**INSTRUCTIONS:**
(1) Summarize the tender offer excerpt in three sentences.
(2) Carry the tender offer excerpt forward, picking up right after its last sentence.
# GIVEN TEXT start
THE BOARD AND THE COMPANY'S THREE OUTSIDE DIRECTORS (THE "DISINTERESTED
DIRECTORS") HAVE EACH UNANIMOUSLY DETERMINED, AFTER GIVING CAREFUL CONSIDERATION
TO A NUMBER OF FACTORS, THAT THE OFFER AND THE MERGER ARE FAIR TO, AND IN THE
BEST INTERESTS OF, THE STOCKHOLDERS OF THE COMPANY, AND HAVE EACH UNANIMOUSLY
APPROVED THE MERGER AGREEMENT AND THE TRANSACTIONS CONTEMPLATED THEREBY
INCLUDING THE OFFER AT THE OFFER PRICE, THE STOCK PURCHASE AND THE MERGER. THE
BOARD AND THE DISINTERESTED DIRECTORS EACH RECOMMENDS THAT THE STOCKHOLDERS OF
THE COMPANY ACCEPT THE OFFER AND TENDER THEIR SHARES PURSUANT TO THE OFFER.
Xxxxxx Xxxxxxxxx has delivered to the Board its written opinion, dated
April 26, 1999, to the effect that, as of the date of such opinion and based
upon and subject to certain matters stated therein, the Offer Price and the
Merger Consideration to be received in the Offer and the Merger by the holders
of Shares (other than Continuing Stockholders with respect to their retained
Shares) was fair from a financial point of view to such holders. See "SPECIAL
FACTORS -- Opinion of Xxxxxx Xxxxxxxxx" for further information concerning the
opinion of Xxxxxx Xxxxxxxxx, a copy of which is attached to this Offer to
Purchase as Schedule II.
THE OFFER IS CONDITIONED UPON, AMONG OTHER THINGS, THERE BEING VALIDLY
TENDERED AND NOT WITHDRAWN PRIOR TO THE EXPIRATION OF THE OFFER AT LEAST
2,510,101 SHARES (THE "MINIMUM CONDITION"), WHICH CONSTITUTES A MAJORITY OF THE
OUTSTANDING SHARES ON A FULLY DILUTED BASIS, AND UPON THE COMPANY OBTAINING THE
DEBT FINANCING ARRANGED FOR ITS BENEFIT BY BUYER. SEE "THE TENDER
OFFER -- SECTION 12. CERTAIN CONDITIONS TO THE OFFER". PURSUANT TO THE
STOCKHOLDERS AGREEMENT, THE CONTINUING STOCKHOLDERS HAVE AGREED TO TENDER AND
NOT WITHDRAW IN THE AGGREGATE APPROXIMATELY 73% OF THE OUTSTANDING SHARES ON A
FULLY DILUTED BASIS.
# GIVEN TEXT end
# DATA start
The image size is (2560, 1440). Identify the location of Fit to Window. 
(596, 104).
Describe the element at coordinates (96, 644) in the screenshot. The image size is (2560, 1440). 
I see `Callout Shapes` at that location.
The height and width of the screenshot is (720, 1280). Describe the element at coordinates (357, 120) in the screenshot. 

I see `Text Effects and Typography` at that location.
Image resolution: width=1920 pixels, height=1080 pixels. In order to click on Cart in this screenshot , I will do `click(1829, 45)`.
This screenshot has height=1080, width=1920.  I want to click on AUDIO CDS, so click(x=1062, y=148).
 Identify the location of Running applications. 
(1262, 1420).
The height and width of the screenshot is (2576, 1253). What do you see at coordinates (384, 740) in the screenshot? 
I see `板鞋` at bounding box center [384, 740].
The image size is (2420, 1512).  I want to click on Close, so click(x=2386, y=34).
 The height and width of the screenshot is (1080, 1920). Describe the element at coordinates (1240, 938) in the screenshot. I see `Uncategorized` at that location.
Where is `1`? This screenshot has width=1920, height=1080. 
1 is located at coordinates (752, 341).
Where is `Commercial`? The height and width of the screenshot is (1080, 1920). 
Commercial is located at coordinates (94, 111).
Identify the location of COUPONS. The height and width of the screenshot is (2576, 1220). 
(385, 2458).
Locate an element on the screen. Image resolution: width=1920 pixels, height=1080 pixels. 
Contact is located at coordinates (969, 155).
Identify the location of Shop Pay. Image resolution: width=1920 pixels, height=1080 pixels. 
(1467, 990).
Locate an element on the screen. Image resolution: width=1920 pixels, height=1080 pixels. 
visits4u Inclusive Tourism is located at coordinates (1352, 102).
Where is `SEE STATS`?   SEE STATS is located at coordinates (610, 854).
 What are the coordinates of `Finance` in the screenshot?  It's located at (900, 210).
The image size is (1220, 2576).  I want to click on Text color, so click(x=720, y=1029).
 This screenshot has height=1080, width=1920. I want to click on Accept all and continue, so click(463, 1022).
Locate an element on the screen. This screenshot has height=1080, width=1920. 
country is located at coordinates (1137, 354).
# DATA end
**ANSWERS PROVIDED:**
(1) The Board and the company's three outside directors each unanimously determined that the offer and the merger are fair to, and in the best interests of, the stockholders, approved the merger agreement and the related transactions, and recommend that stockholders accept the offer and tender their shares. The Board received a written opinion dated April 26, 1999, stating that the Offer Price and the Merger Consideration were fair from a financial point of view to the holders of Shares, other than Continuing Stockholders with respect to their retained Shares. The offer is conditioned on at least 2,510,101 shares, a majority of the outstanding shares on a fully diluted basis, being validly tendered and not withdrawn, and on the company obtaining the debt financing arranged by Buyer; the Continuing Stockholders have agreed to tender about 73% of the outstanding shares.

(2)
Buyer and Merger Subsidiary have entered into a Stockholders Agreement with
the Continuing Stockholders dated as of the date of the Merger Agreement (the
"Stockholders Agreement"), providing, subject to certain conditions, for (i) the
tender by the Continuing Stockholders of certain Shares owned or controlled by
them, (ii) the retention by the Continuing Stockholders of certain Shares owned
or controlled by them and (iii) the grant of an irrevocable proxy to Buyer by
the Continuing Stockholders to vote all Shares owned or controlled by them at
the time of the Stockholders' Meeting (as defined herein) in favor of the
Merger. See "SPECIAL FACTORS -- The Merger Agreement and the Stockholders
Agreement."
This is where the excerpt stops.